▶ _EXERCISE SET_
1. Reproduce verbatim the part of the GnuPG signature-stripping text below that runs from "Compact (by removing" up to and including "most recent self-signature.".
2. Extend the GnuPG signature-stripping text below, picking up right after its final sentence.

▶ _TEXT TO READ_

Compact (by removing all signatures except the selfsig) any user ID that is no longer usable (e.g. revoked, or expired). Then, remove any signatures that are not usable by the trust calculations. Specifically, this removes any signature that does not validate, any signature that is superseded by a later signature, revoked signatures, and signatures issued by keys that are not present on the keyring.

minimize

Make the key as small as possible. This removes all signatures from each user ID except for the most recent self-signature.

clean removes third-party signatures by certificates that are not present in current keyring, as well as other stale data. minimize removes superseded signatures that are not needed at the point when the command is executed.

Independently, GnuPG by default strips some signatures on key import[4]. However, a number of Linux distributions change this default behavior, and continue to import signatures without minimization by default. e.g. Debian and Arch Linux: stripping third-party certifications on import, by default, is problematic for users who want to leverage authentication based on the Web of Trust mechanism.

18.4.3. Limitations that can result from stripping historical self-signatures

Some implementations, such as Sequoia, prefer to rely on the full historical set of self-signatures to construct a view of the certificate over time. This way, signatures can be verified at different reference times. In this model, removing superseded self-signatures can cause problems with the validation of historical signature.

▶ _DATA PROVIDED_
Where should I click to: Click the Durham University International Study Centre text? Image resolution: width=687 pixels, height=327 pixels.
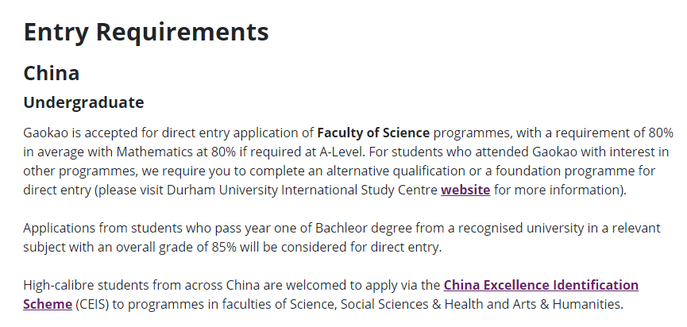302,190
...
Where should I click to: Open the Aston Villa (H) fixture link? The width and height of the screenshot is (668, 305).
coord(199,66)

▶ _RESULTS OF THE TASKS_
1.
Compact (by removing all signatures except the selfsig) any user ID that is no longer usable (e.g. revoked, or expired). Then, remove any signatures that are not usable by the trust calculations. Specifically, this removes any signature that does not validate, any signature that is superseded by a later signature, revoked signatures, and signatures issued by keys that are not present on the keyring.

minimize

Make the key as small as possible. This removes all signatures from each user ID except for the most recent self-signature.

2.
An example for the tension between minimization and nuanced verification of the temporal validity of signatures can be seen in the case of rpm-sequoia. See this discussion for details:

Initially, when checking the validity of a data signature for a software package, rpm-sequoia used the signature’s creation time as the reference time. However, the availability of historical self-signatures in certificates is limited. So sometimes only a more recent self-signature for the primary key is available, and there is no evidence that the primary key was valid at the reference time.

To deal with this reality, the rpm-sequoia implementation was adjusted to accept data signatures that predate the validity of the current primary key self-signature[5].

18.4.4. Autocrypt

The Autocrypt project describes itself as:

[..] a set of guidelines for developers to achieve convenient end-to-end-encryption of e-mails. It specifies how e-mail programs negotiate encryption capabilities using regular e-mails.

The Autocrypt Level 1 specification defines a specific minimal format for OpenPGP certificates that are distributed by the autocrypt mechanism.

One goal of the Autocrypt mechanism is to distribute certificates widely. To this end, Autocrypt sends certificates in mail headers, where smaller size is greatly preferable.

Basic encrypted email functionality requires only a small subset of the recipient’s certificate, so small certificate size is feasible.

18.4.5. Minimization for email

Note that minimization of certificates isn’t generally “right” or “wrong.” The benefit or harm depends on the context.

For example, we might consider minimizing a certificate for distribution via WKD, with the use-case of email in mind.

Many certificates can be significantly pruned if the only goal of distributing them is to enable encryption and signature verification. For such cases, many components can be dropped, including invalid subkeys and their binding signatures, authentication subkeys (which are irrelevant to email), shadowed self-signatures, and third-party certifications. With many real-world certificates, the space savings of such a minimization are significant[6].

Such minimization might be appropriate and convenient to enable encrypted communication with a Proton Mail client, which automatically fetches OpenPGP certificates via WKD while composing a message. The Proton Mail use case requires only component keys, not third-party certifications, and it doesn’t require historical component keys or self-signatures.

However, in a different context, the same certificate might be fetched to verify the authenticity of a signature. In that case, third-party certifications may be crucial for the client. Stripping them could prevent the client from performing Web of Trust calculations and validating the authenticity of the certificate.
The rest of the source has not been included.